What to work on:
Rewrite the records as a two-column CSV with the headers input and output, beginning at the line that contains "The height and width of the screenshot is (665, 1159)." and stopping after the line that contains "Action: [1537, 61]". Give one row per record, with its text and its answer each in a quoted field and line breaks replaced by spaces.

Provided information:
[start]

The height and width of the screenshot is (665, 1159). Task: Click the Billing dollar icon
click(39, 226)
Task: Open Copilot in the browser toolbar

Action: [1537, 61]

[end]
[start]

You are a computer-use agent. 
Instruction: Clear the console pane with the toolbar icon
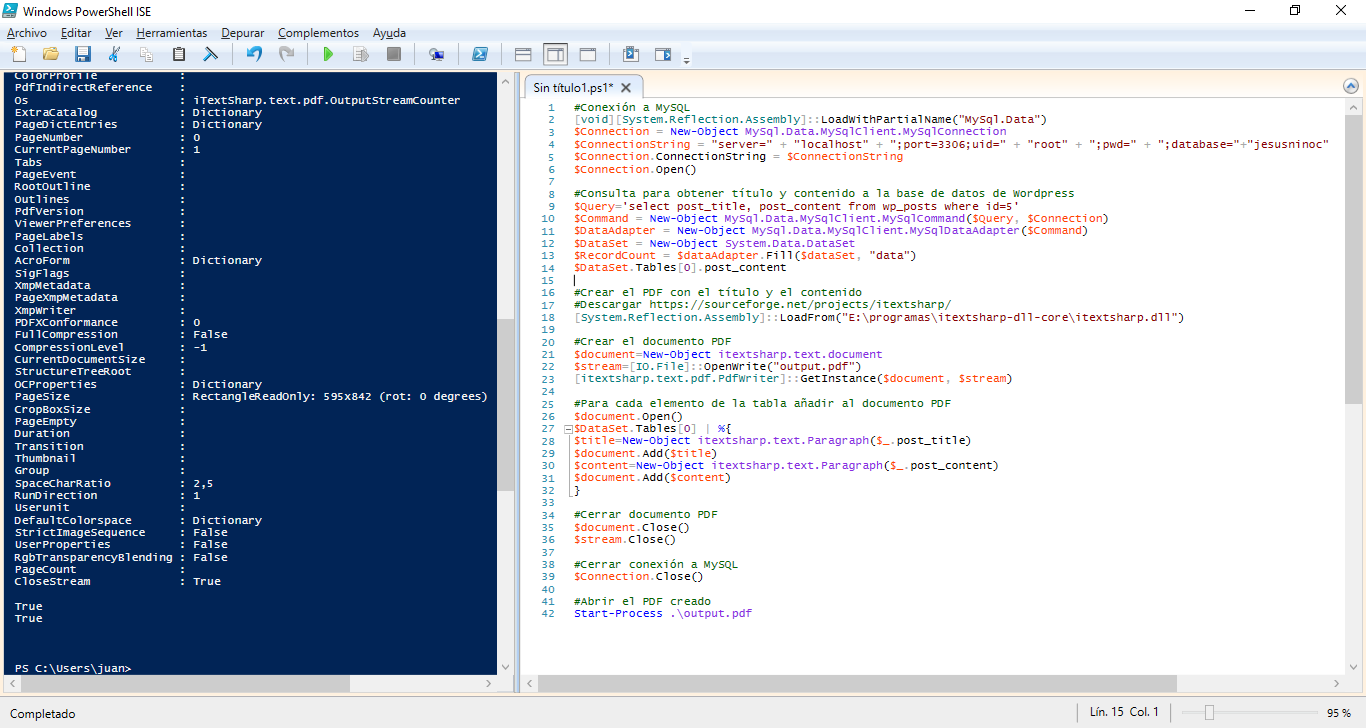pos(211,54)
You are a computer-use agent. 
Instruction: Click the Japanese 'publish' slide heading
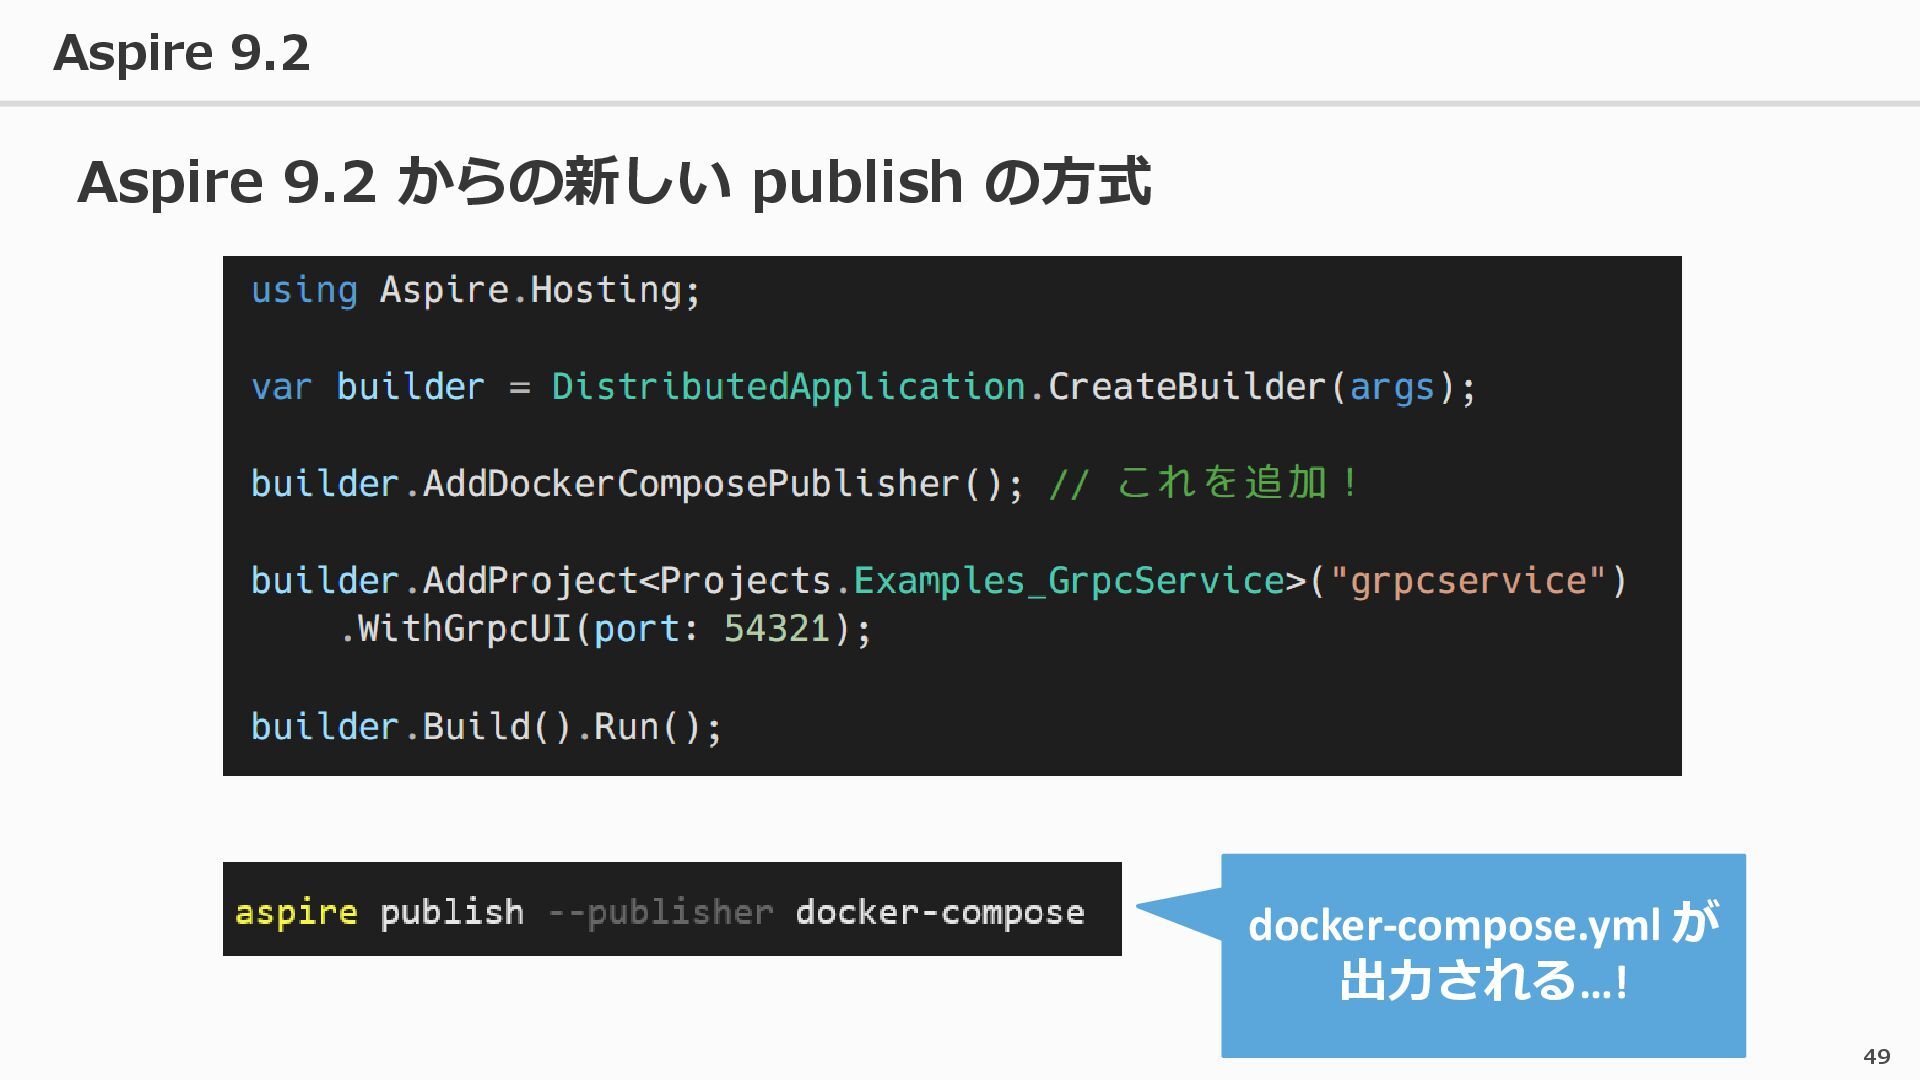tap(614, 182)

[end]
[start]

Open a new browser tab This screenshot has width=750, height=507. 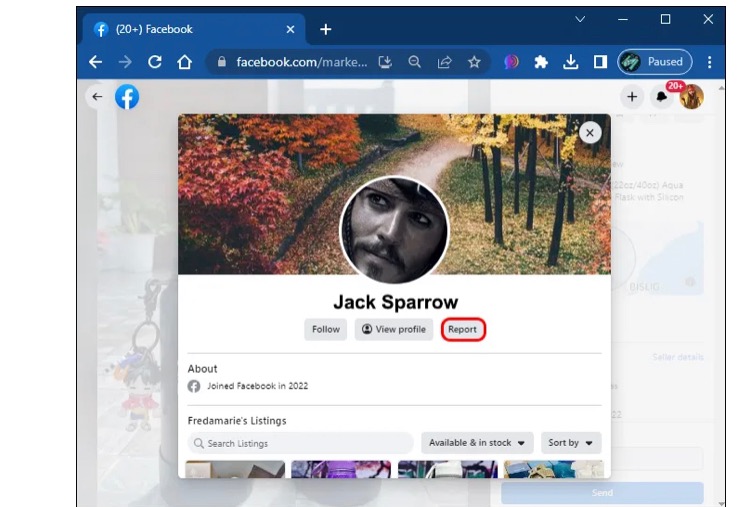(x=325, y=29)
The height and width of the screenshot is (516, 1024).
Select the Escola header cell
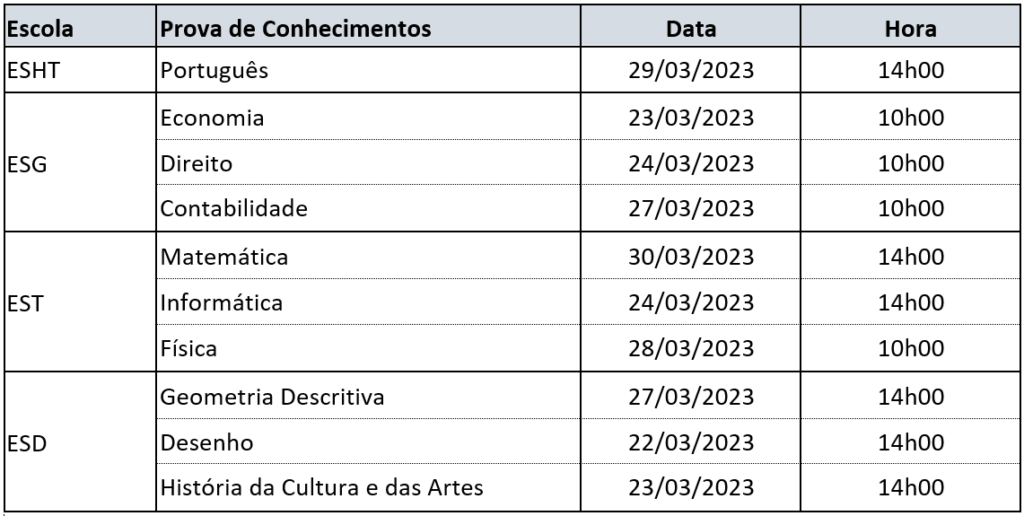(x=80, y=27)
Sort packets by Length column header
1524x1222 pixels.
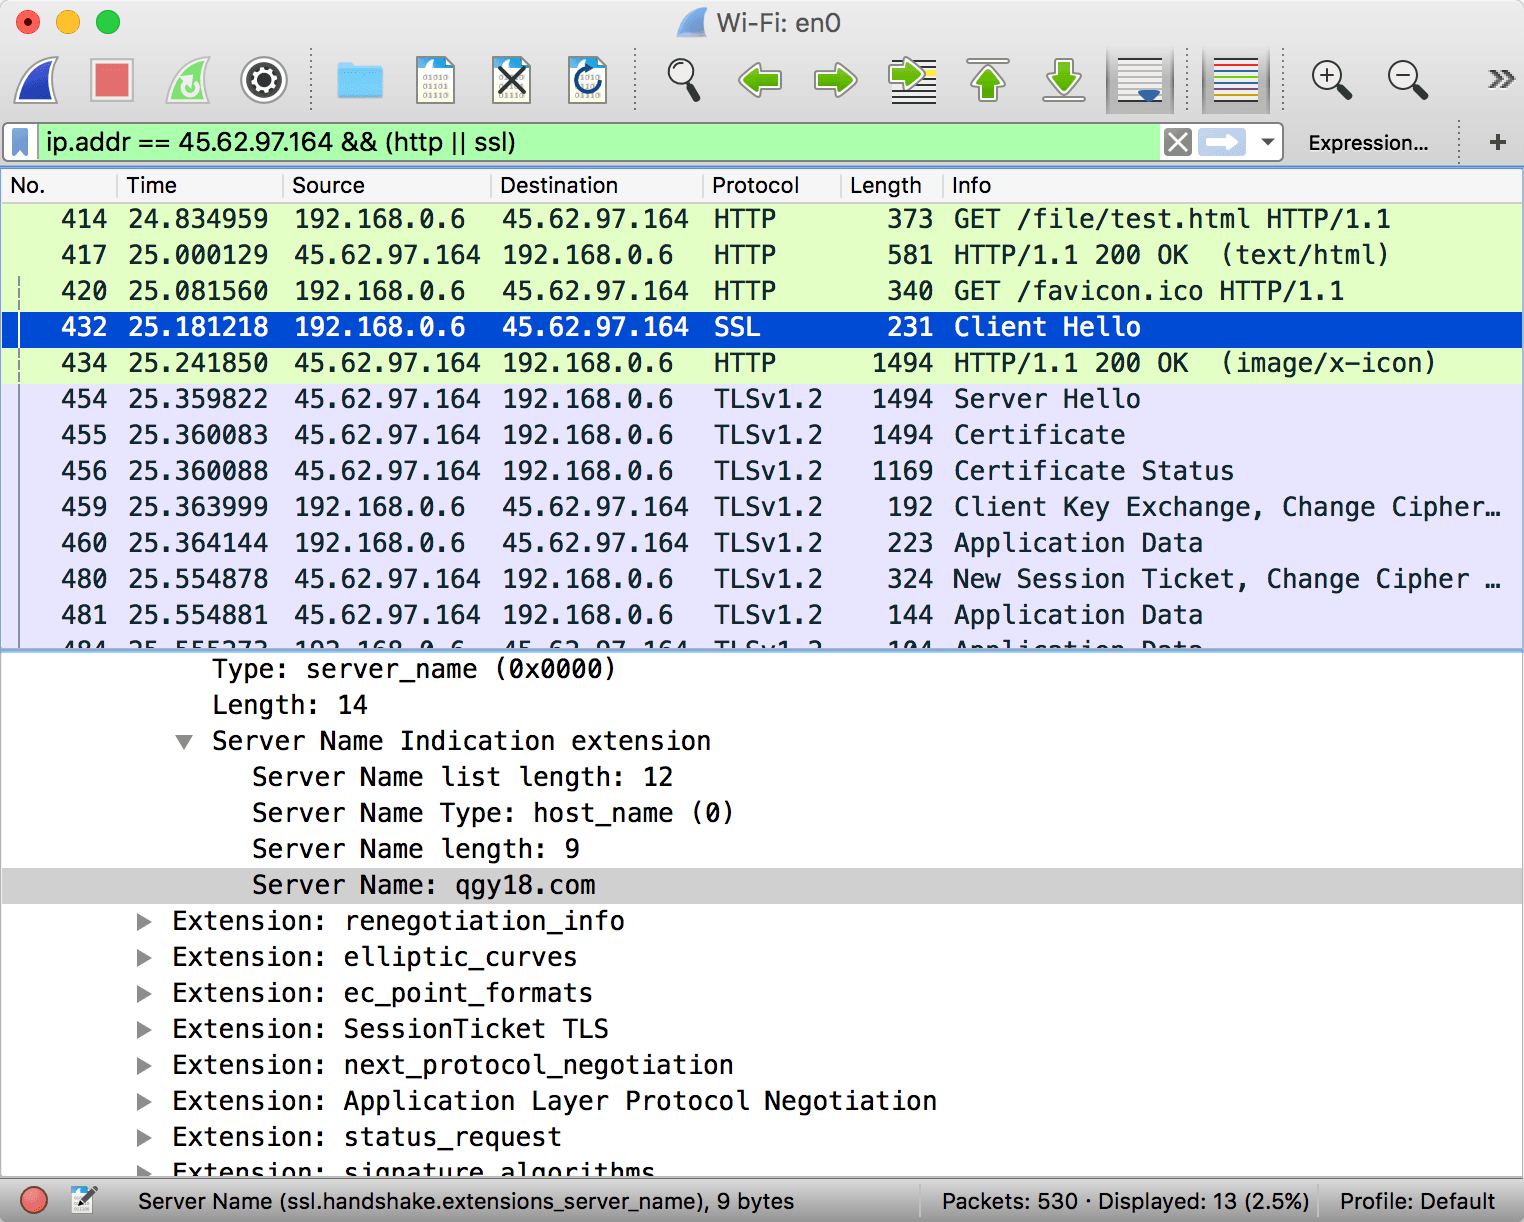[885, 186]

[end]

Worked solution:
input,output
"The height and width of the screenshot is (665, 1159). Task: Click the Billing dollar icon","click(39, 226)"
"Task: Open Copilot in the browser toolbar","Action: [1537, 61]"